Start of TEXT BLOCK
Handling Headaches

We’ve all been there: a tough day at work, stuck in traffic, or even out of nowhere – you get a headache. But is it a migraine? A tension headache? What’s the difference?

Tension headaches are the most common – 90% of headaches fall into this category, and up to 78% of Americans suffer from them at some point in their lives. With a tension headache, there’s pain on both sides of your head, with tight pressure rather than throbbing. There can also be soreness in the temples or tightness in the neck and shoulders. The pain is less severe than with a migraine. Tension headaches are often caused by stress or fatigue, causing your scalp, neck and jaw to tighten and lead to pain. Treatment for occasional headaches includes over-the-counter pain medicines such as aspirin or ibuprofen. Caffeine can also help. For chronic tension headaches, see your doctor for long-term treatment options.

Migraines are less common – about 14% of Americans suffer from them. Migraines cause moderate to severe throbbing pain that may be worse on one side of the head. The pain gets worse with more activity, and lying down may help. Pain may occur around the eyes, temples, face, jaw or neck. They also cause sensitivity to light, sound and smells, and you may feel nauseous. Some people also experience visual symptoms like wavy line, dots or flashing lights, and some experience numbness or tingling in the face or arms. The cause of migraines is unknown, but environment and genetics are thought to be factors. Triggers such as certain foods, bright lights or changes in hormone levels can cause them. To avoid migraines, keep track of your triggers and try and avoid them. Note what you’ve eaten, how much you’ve slept, the weather and other factors when you have a migraine and see if you can spot a pattern. There are over-the-counter migraine medications, as well as prescriptions you can get from your doctor.

If you’re dealing with headaches, talk to your doctor – relief could be closer than you think!
End of TEXT BLOCK
> [YOUR TASKS]
(a) Using the headache text, decide whether each statement agrees with it, answering yes or no and quoting the words that settle it: (i) Tension headaches bring throbbing pain. (ii) Lying down may ease migraine pain. (iii) Caffeine can help with tension headaches.
(b) Return the part of the headache text starting at "We’ve all been" and ending at "long-term treatment options.".
The items have nothing to do with the headache text.
Start of SOURCE INFORMATION
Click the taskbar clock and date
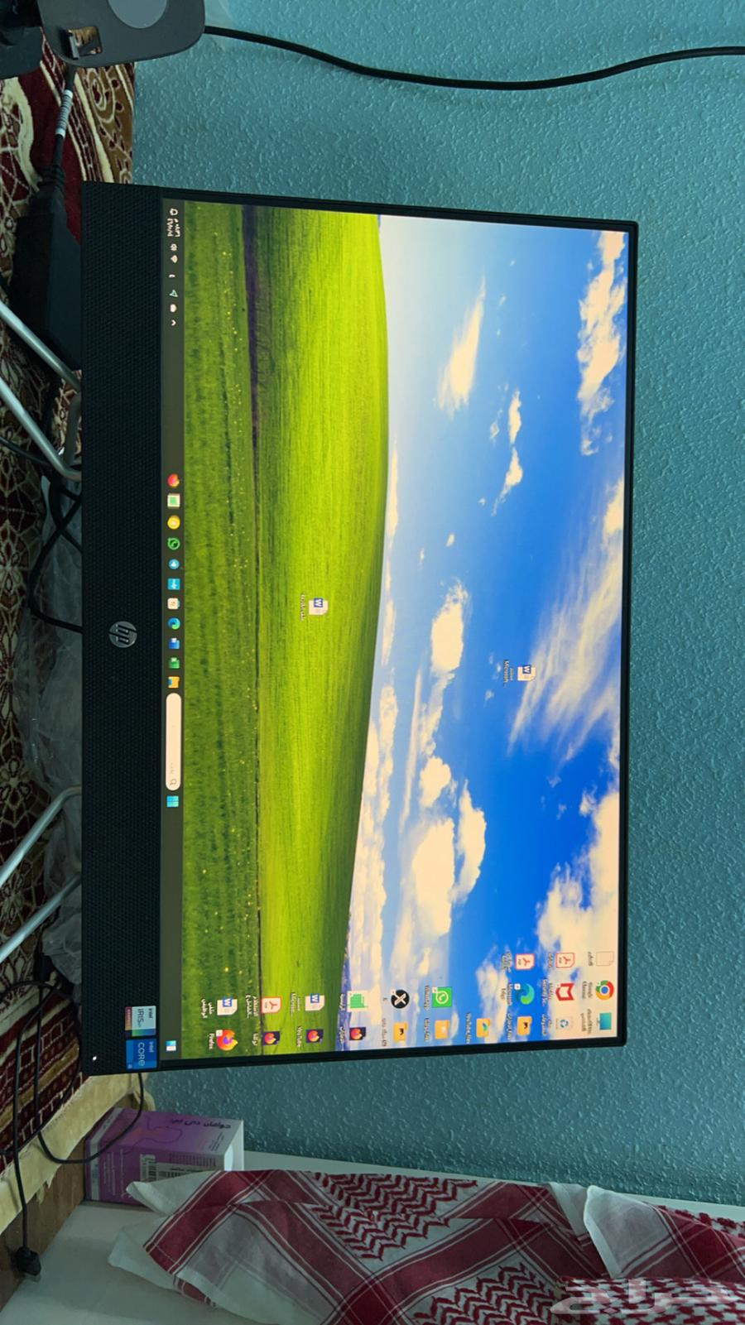The height and width of the screenshot is (1325, 745). click(174, 226)
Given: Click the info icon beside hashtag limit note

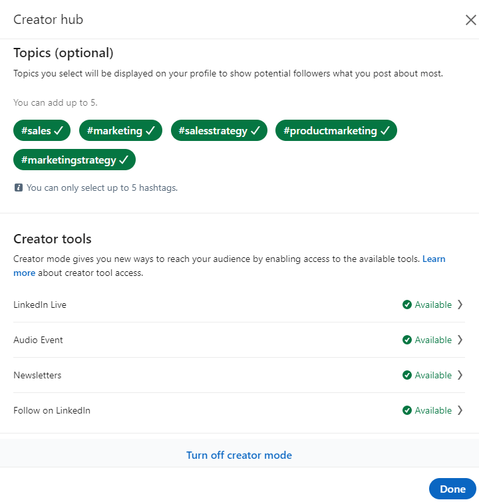Looking at the screenshot, I should [x=18, y=188].
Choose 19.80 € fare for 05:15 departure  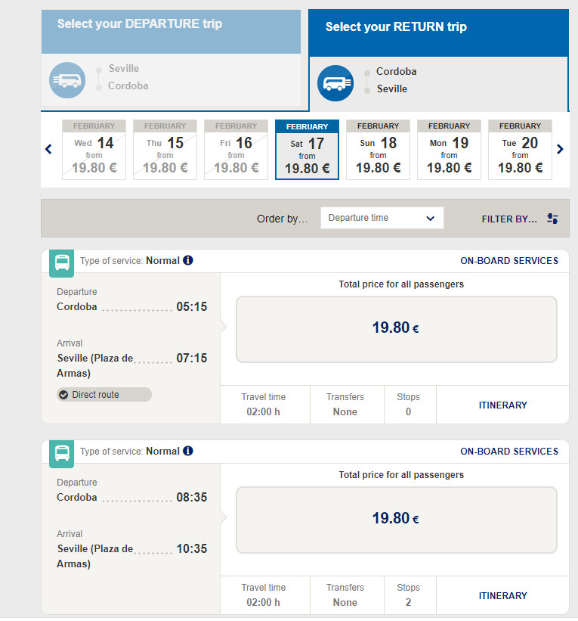(x=396, y=328)
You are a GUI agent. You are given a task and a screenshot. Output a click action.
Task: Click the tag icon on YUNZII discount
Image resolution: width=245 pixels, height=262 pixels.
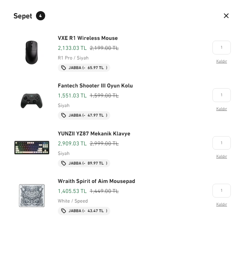[64, 163]
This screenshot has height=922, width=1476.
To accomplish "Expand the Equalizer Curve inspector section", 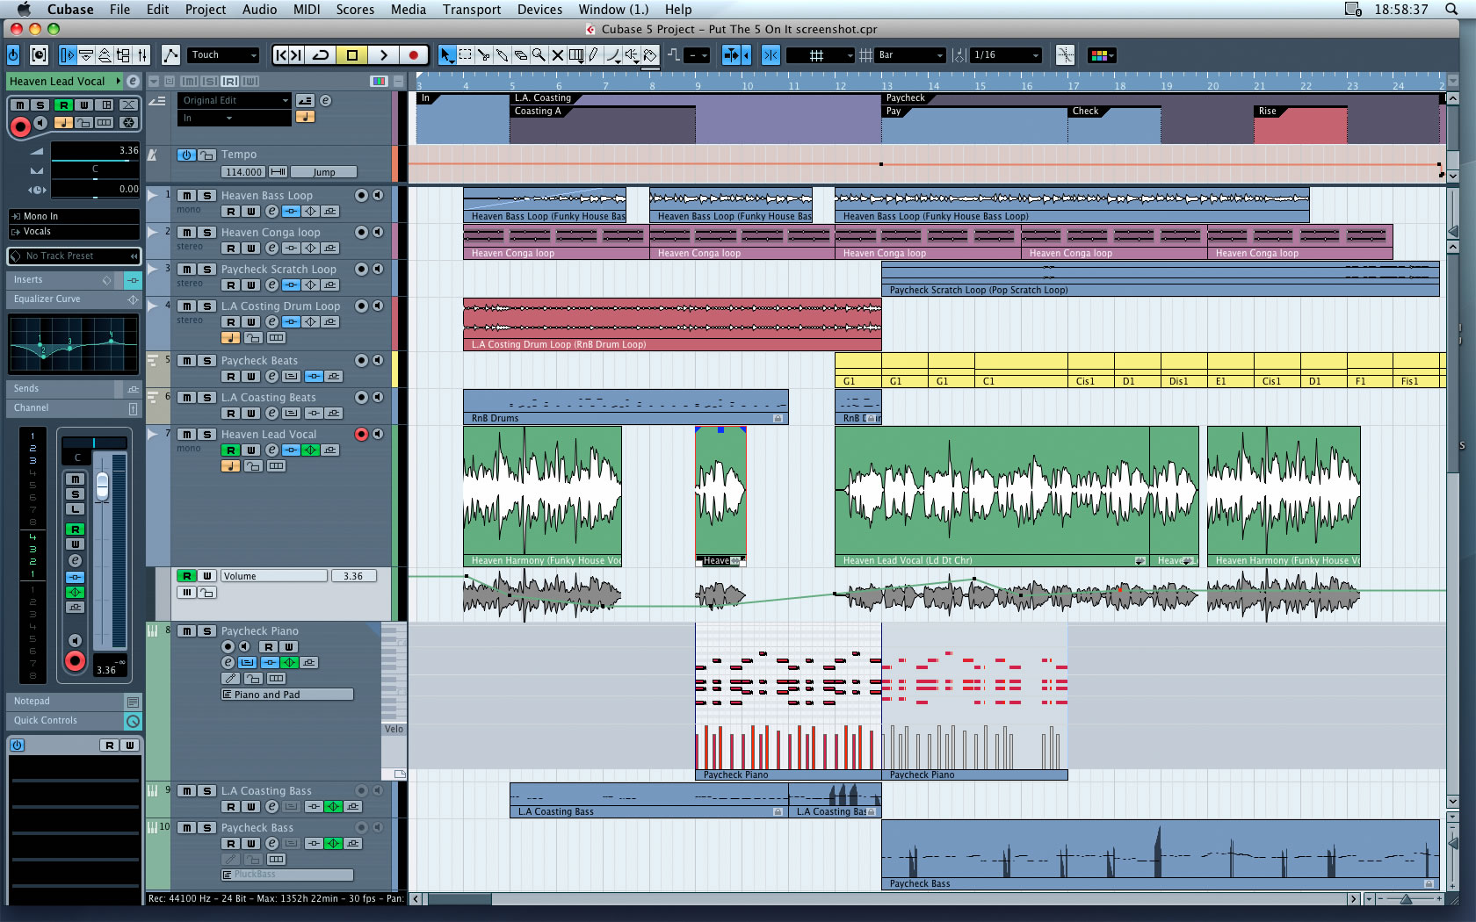I will click(47, 299).
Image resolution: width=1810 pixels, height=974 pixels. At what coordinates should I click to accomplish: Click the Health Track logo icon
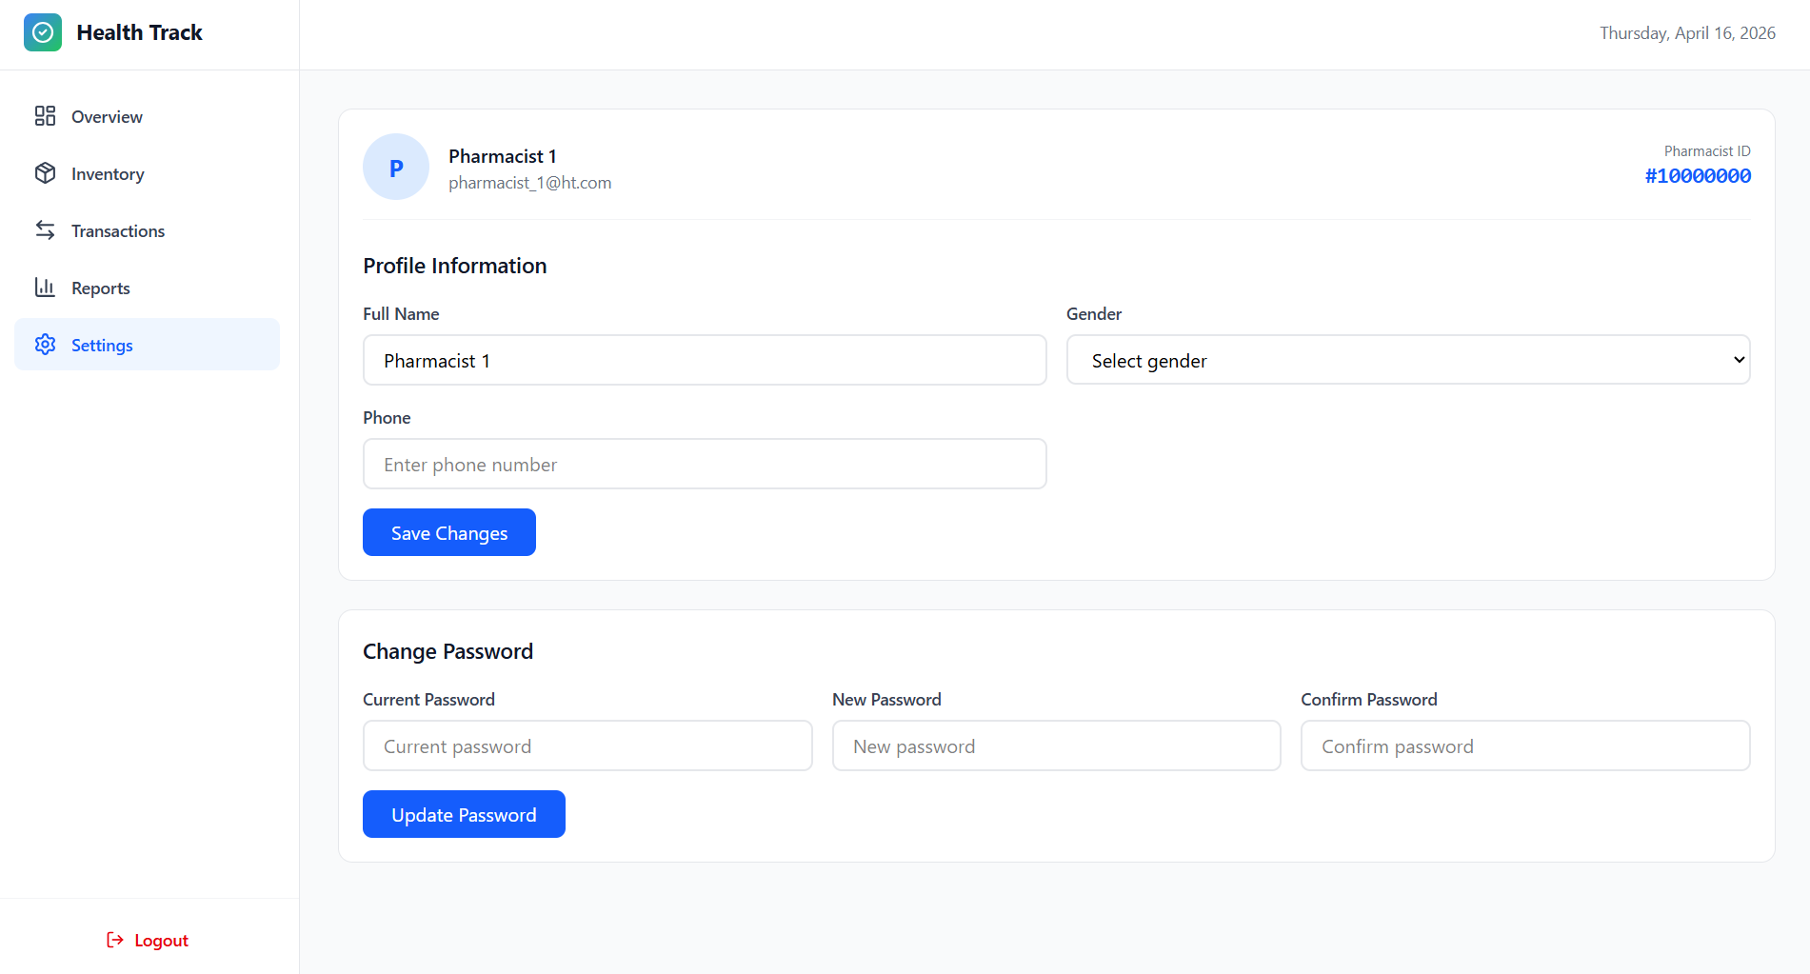43,32
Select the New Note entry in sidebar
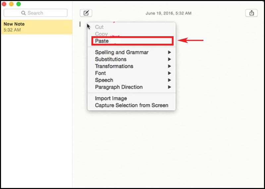The height and width of the screenshot is (189, 265). 36,27
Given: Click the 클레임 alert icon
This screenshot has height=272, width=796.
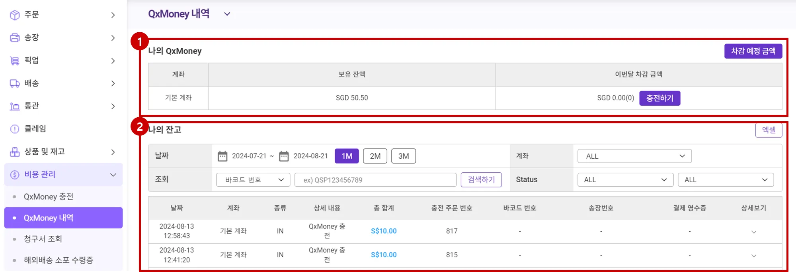Looking at the screenshot, I should pos(15,129).
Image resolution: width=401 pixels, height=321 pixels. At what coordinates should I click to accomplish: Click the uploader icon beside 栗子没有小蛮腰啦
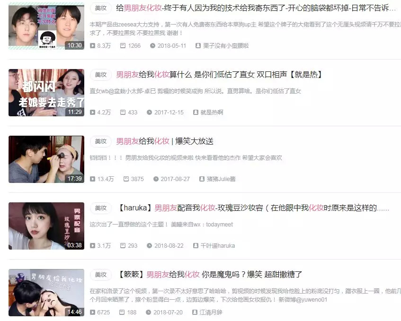pyautogui.click(x=198, y=46)
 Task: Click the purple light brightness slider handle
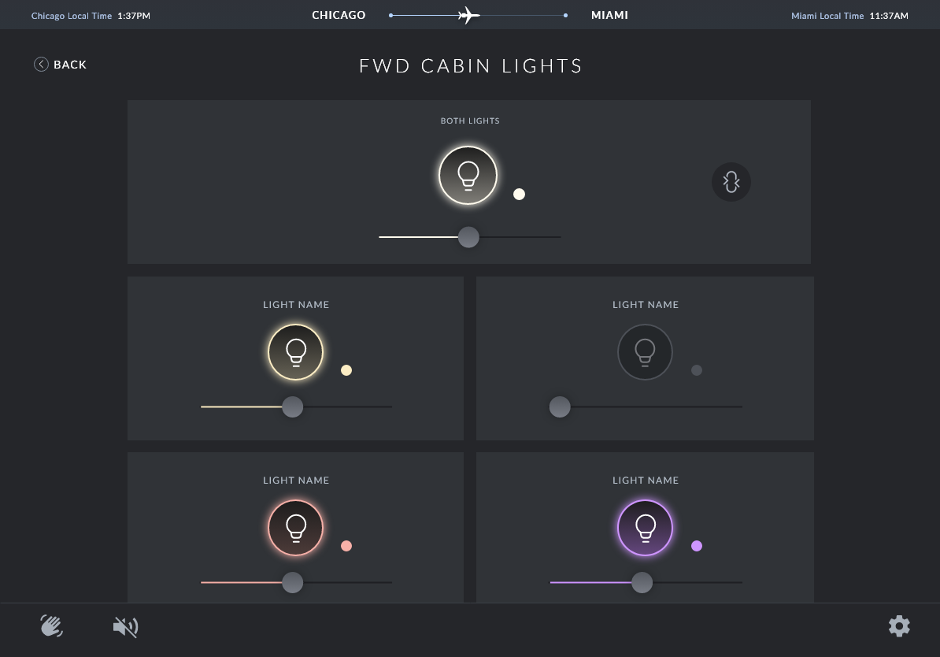click(642, 583)
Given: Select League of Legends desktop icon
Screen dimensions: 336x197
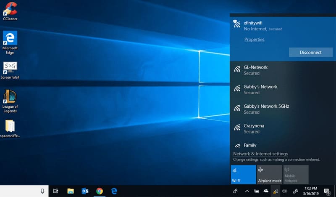Looking at the screenshot, I should (10, 99).
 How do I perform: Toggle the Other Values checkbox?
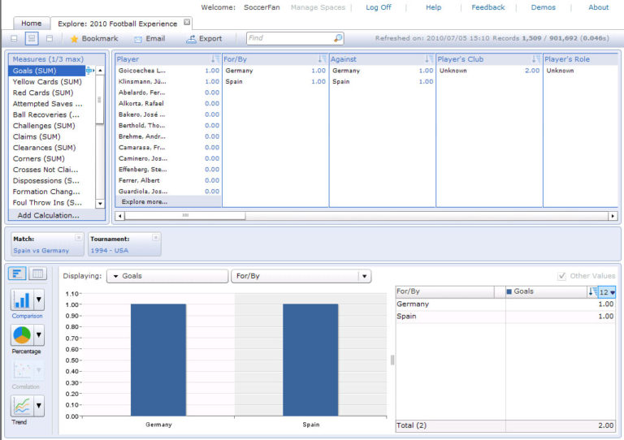[562, 276]
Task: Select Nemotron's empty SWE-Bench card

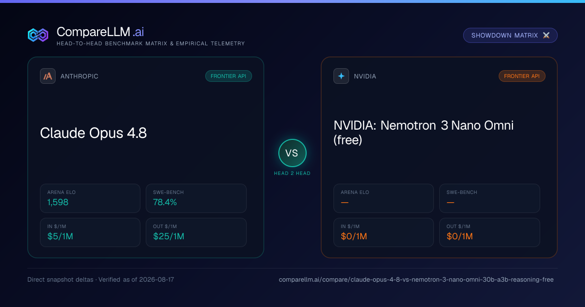Action: pos(489,198)
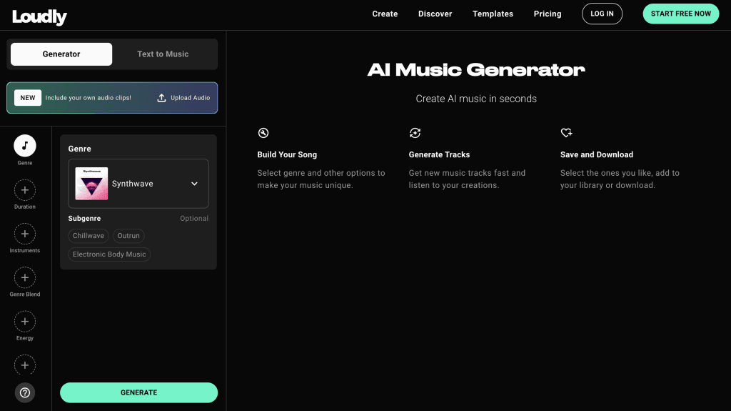Viewport: 731px width, 411px height.
Task: Click the LOG IN button
Action: click(602, 14)
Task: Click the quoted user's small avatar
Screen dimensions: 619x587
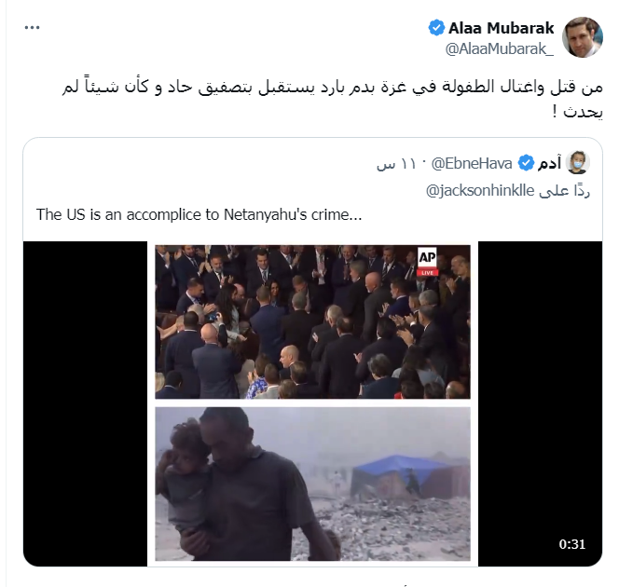Action: click(578, 162)
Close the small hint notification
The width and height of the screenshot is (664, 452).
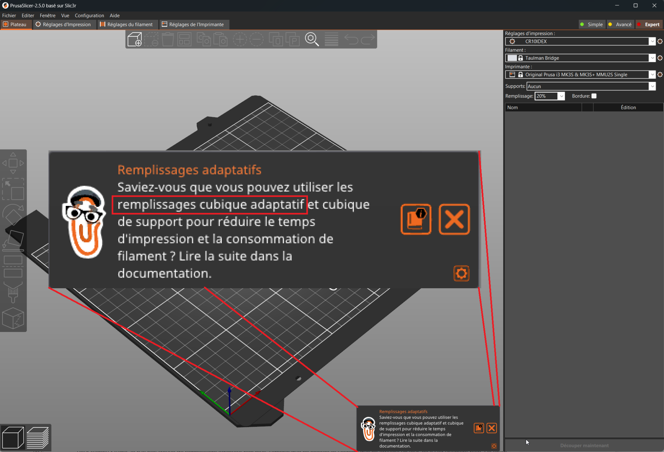click(492, 428)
End of SOURCE INFORMATION
> [SOLUTIONS FOR EACH TASK]
(a)
(i) No: "with tight pressure rather than throbbing"
(ii) Yes: "lying down may help"
(iii) Yes: "Caffeine can also help."

(b)
We’ve all been there: a tough day at work, stuck in traffic, or even out of nowhere – you get a headache. But is it a migraine? A tension headache? What’s the difference?

Tension headaches are the most common – 90% of headaches fall into this category, and up to 78% of Americans suffer from them at some point in their lives. With a tension headache, there’s pain on both sides of your head, with tight pressure rather than throbbing. There can also be soreness in the temples or tightness in the neck and shoulders. The pain is less severe than with a migraine. Tension headaches are often caused by stress or fatigue, causing your scalp, neck and jaw to tighten and lead to pain. Treatment for occasional headaches includes over-the-counter pain medicines such as aspirin or ibuprofen. Caffeine can also help. For chronic tension headaches, see your doctor for long-term treatment options.